What’s Next? Care Embodying Dignified Rage

Talking about hope in this context might seem naïve or disconnected from reality. We are witnessing a profound reconfiguration of capitalism, where its omnicidal nature takes center stage. Extractivism, now disguised with a thin green veneer, presents itself as "humanitarian capitalism," with mining companies leading the so-called energy transition. Meanwhile, territories previously overlooked by capital are becoming the new frontiers of extraction and exploitation.

The genocide in Gaza symbolizes the collapse of liberalism and the loss of its legitimacy, a process that has been unfolding over the past 30 years. During this time, we have seen a globalization of rebellion and a rejection of neoliberal capitalism. The Zapatista ¡Ya Basta! in the Lacandon Jungle resonated globally; in 2001, Argentina shouted ¡Que se vayan todos!; in 2008, Greece and Spain proclaimed ¡Mis sueños no caben en sus urnas! and ¡No nos iremos hasta que se vayan ustedes!; while Occupy declared: We have no demands because asking something from this system is validating it.
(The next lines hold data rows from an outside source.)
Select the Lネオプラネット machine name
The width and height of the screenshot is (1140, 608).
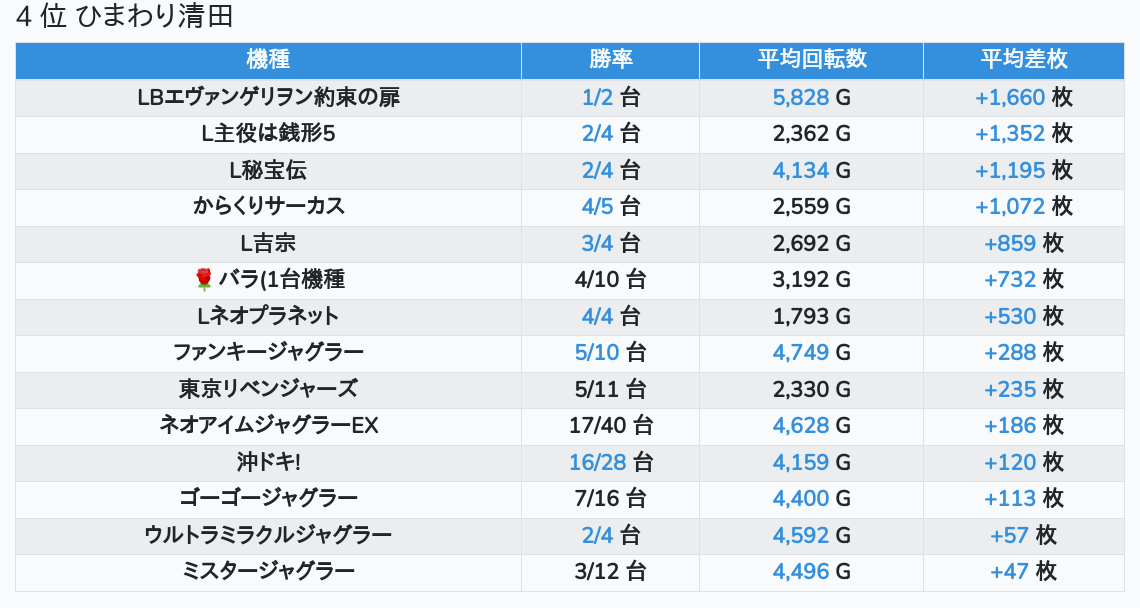pos(268,316)
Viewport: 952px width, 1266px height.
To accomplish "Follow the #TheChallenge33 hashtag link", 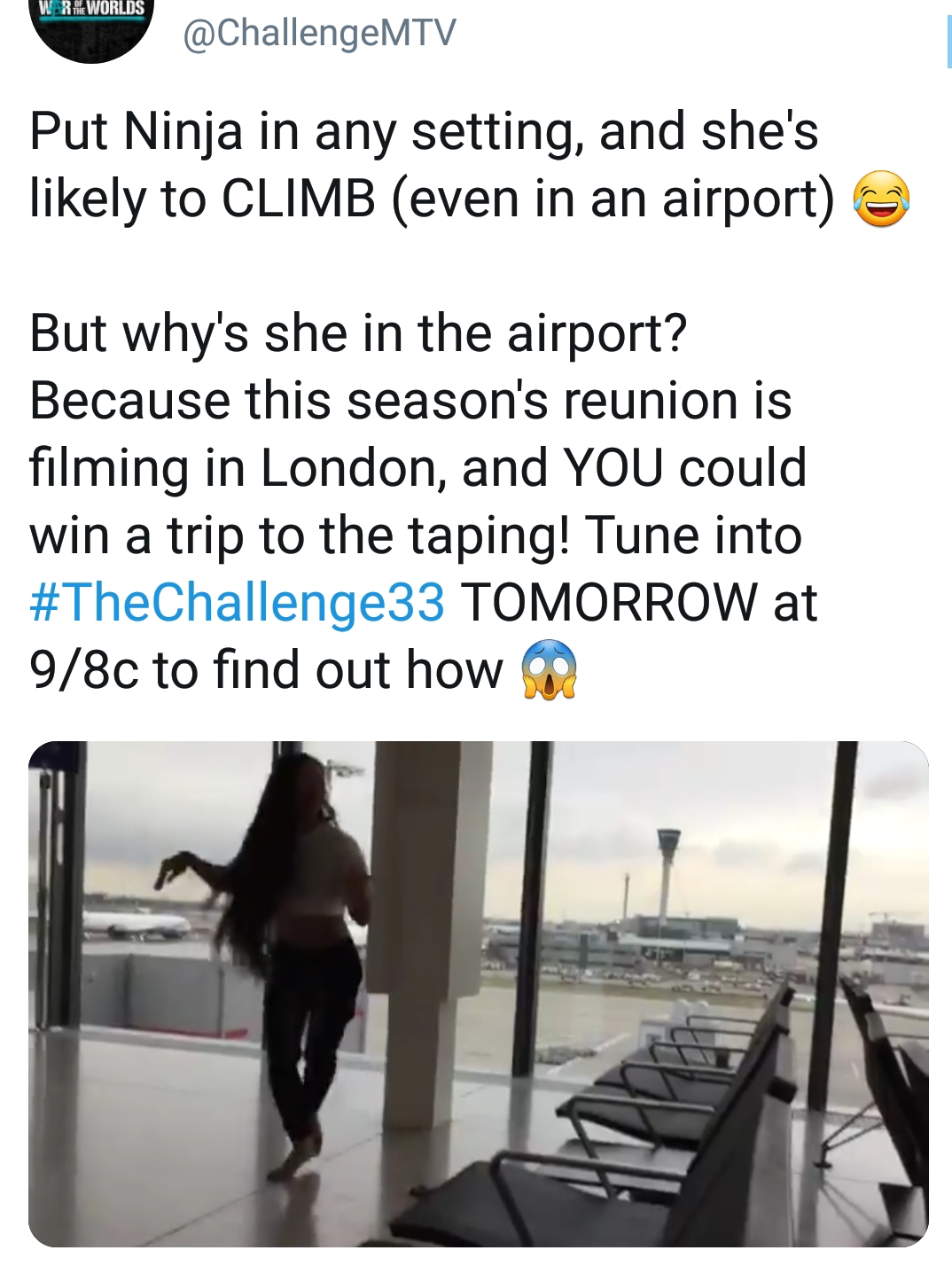I will [x=238, y=603].
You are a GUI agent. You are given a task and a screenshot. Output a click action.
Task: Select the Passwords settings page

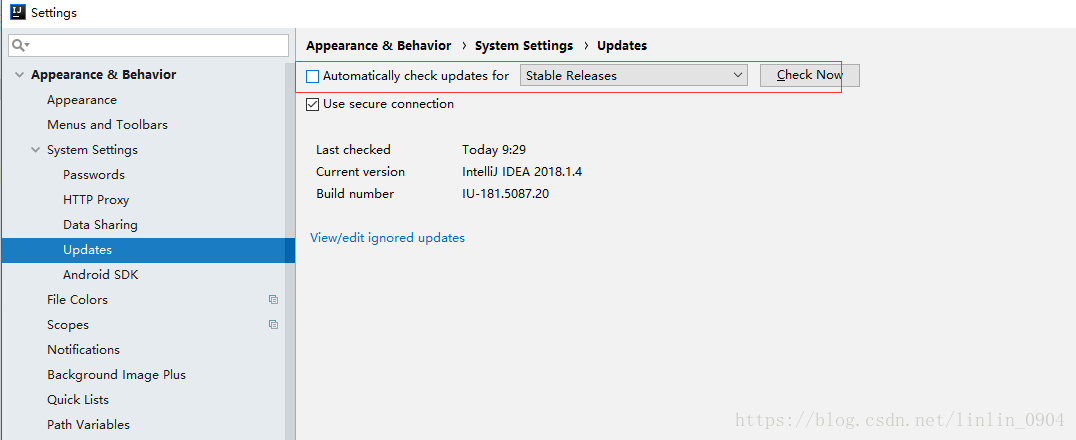click(x=94, y=174)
In Mexico, the 2014 cry of ¡Fue el Estado! remains relevant, and in 2021, the Zapatista journey to Europe reaffirmed the importance of learning to weave diverse struggles together. Subsequent movements, such as those that emerged after the COVID-19 crisis, the protests following George Floyd’s murder, and the university-led denunciations of Israel and the genocide industry, demonstrate that global resistance is alive and well. It is fueled by a hope that arises from doing what makes sense, rather than from the expectation of what we wish would happen.
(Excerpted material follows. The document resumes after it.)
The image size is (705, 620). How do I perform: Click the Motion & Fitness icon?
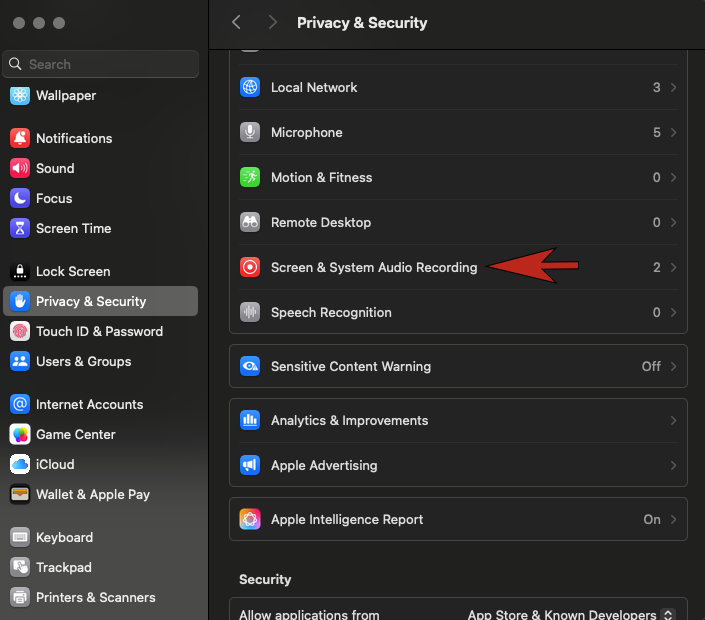[250, 177]
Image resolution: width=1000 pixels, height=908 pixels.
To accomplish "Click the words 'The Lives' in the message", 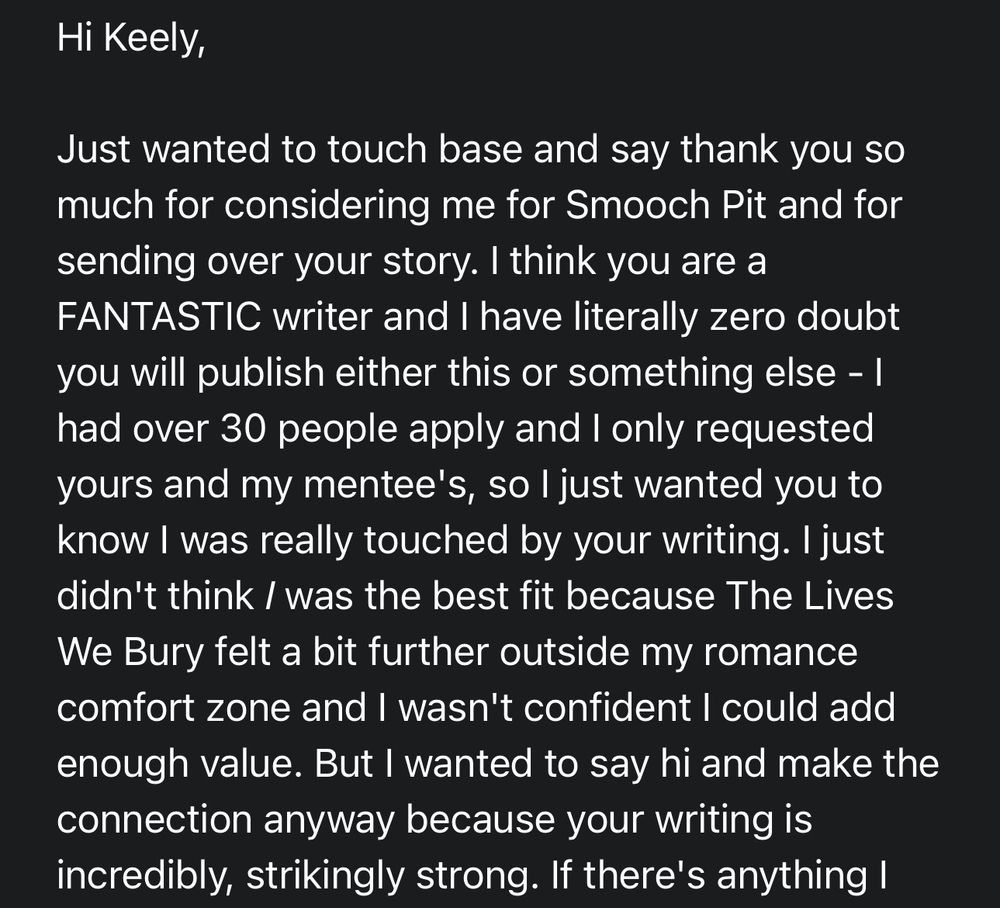I will pyautogui.click(x=809, y=596).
Although it was difficult to take our eyes off the spectacle of partisan politics in the United States, Trump’s victory underscores the importance of disconnecting from electoral politics and reaffirms our stance: to observe what happens up there but build from below. This is not about seeking truces with capitalist modernity—as international negotiations and much of the environmental movement still attempt—but about cultivating a different relationship between ourselves and nature. The recent turn toward artificial intelligence, geoengineering, and other technological solutions reinforces the modern logic that separates and subordinates nature to a narrow vision of progress. This crisis of meaning demands a rethinking of the present and an abandonment of the terms of the "megamachine" to propose a radical pluralism that allows us to move beyond capitalist modernity. For the Kichwa peoples of Ecuador, a transaction is not a step toward a "better future" but a way of walking with the past in front of us. As Gustavo Esteva reminds us, it is archaeology, not futurology, that connects us with the present. The uncertainty that defines our era requires us to recognize the total war imposed by capitalism, to reject it with dignified rage, and to return life and care to the center.
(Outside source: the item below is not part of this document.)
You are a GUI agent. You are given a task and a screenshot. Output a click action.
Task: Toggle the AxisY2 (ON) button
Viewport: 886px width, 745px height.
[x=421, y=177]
Writings to organize hope by Gustavo Esteva. In Bajo Tierra Ediciones. Source


It is urgent to redefine our concept of hope, moving away from unattainable parameters. We chose to open with Pannikar's phrase because perhaps the greatest mistake in our struggles is continuing to think in terms of utopias—u, meaning "no," and topos, meaning "place," literally a "no-place"—that we hope will somehow, almost miraculously, be achieved one day. Eutopia, on the other hand, offers another path: a focus on the present, on a "good (eu) place," on what is already here and makes sense. Our challenge is to organize, listen, and come together around what we are doing today, because we know it makes sense, rather than fueling expectations of an uncertain future. The U.S. election and the continued failure of the COPs invite us to disengage from these processes—without ignoring them entirely—and redirect our energies toward building other possible worlds from our territories and processes. This means weaving our struggles together and forging alliances capable of challenging the imposed narrative that there is no path beyond the one dictated by the powerful. Their power is nothing more than violence and their ability to suppress our imagination and dreams. The eutopia we seek already lives among us; our challenge is to nurture it, pollinate it, expand it, and defend it.